→ **GIVEN DATA**:
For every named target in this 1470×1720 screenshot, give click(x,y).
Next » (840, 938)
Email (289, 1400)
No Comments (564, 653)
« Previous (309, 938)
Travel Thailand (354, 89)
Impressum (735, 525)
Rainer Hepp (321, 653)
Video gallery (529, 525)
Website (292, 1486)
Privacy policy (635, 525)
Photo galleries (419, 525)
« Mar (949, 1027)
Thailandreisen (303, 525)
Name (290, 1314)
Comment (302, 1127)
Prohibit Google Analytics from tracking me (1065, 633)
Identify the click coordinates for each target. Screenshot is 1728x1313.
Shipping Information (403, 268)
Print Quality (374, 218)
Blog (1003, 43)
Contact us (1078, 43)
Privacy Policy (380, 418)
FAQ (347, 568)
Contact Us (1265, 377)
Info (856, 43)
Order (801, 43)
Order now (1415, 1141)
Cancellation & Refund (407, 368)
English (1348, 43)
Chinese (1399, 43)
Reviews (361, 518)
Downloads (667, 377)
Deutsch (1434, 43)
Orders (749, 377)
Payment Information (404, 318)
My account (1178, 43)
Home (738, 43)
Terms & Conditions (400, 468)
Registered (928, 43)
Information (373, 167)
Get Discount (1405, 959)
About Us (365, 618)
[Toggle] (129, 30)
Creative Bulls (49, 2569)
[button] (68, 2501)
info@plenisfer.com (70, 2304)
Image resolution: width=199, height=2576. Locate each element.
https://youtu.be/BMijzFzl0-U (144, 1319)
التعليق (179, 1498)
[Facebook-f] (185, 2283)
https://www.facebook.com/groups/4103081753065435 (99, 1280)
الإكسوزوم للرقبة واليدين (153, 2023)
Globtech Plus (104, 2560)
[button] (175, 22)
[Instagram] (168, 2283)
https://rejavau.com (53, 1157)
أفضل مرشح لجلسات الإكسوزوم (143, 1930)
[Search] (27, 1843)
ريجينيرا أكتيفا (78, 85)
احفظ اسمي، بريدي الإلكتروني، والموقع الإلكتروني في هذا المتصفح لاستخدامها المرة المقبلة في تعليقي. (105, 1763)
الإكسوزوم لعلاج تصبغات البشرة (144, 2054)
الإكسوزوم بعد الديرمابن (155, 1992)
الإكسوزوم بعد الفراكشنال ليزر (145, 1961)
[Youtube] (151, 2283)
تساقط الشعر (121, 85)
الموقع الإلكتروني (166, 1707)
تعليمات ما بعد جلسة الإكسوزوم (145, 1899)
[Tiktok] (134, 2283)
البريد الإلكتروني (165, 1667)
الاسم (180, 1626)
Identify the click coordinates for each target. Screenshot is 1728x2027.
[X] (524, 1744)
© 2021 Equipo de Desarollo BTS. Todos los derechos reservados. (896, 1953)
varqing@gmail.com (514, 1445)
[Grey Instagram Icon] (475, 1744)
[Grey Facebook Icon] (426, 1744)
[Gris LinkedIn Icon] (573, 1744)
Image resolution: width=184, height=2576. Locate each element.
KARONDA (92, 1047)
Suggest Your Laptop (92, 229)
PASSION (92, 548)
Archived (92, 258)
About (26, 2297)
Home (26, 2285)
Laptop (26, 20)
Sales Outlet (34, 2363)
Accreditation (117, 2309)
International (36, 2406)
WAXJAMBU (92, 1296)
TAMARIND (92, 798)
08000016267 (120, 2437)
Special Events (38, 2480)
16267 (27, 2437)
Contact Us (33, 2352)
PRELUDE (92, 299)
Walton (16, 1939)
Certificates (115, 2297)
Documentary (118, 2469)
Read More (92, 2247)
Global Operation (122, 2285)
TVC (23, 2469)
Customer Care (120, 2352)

→ **TO DO**:
Please count the lines above that hold the string "https" and reply with the number alone.

→ **REPLY TO THE TASK**:
3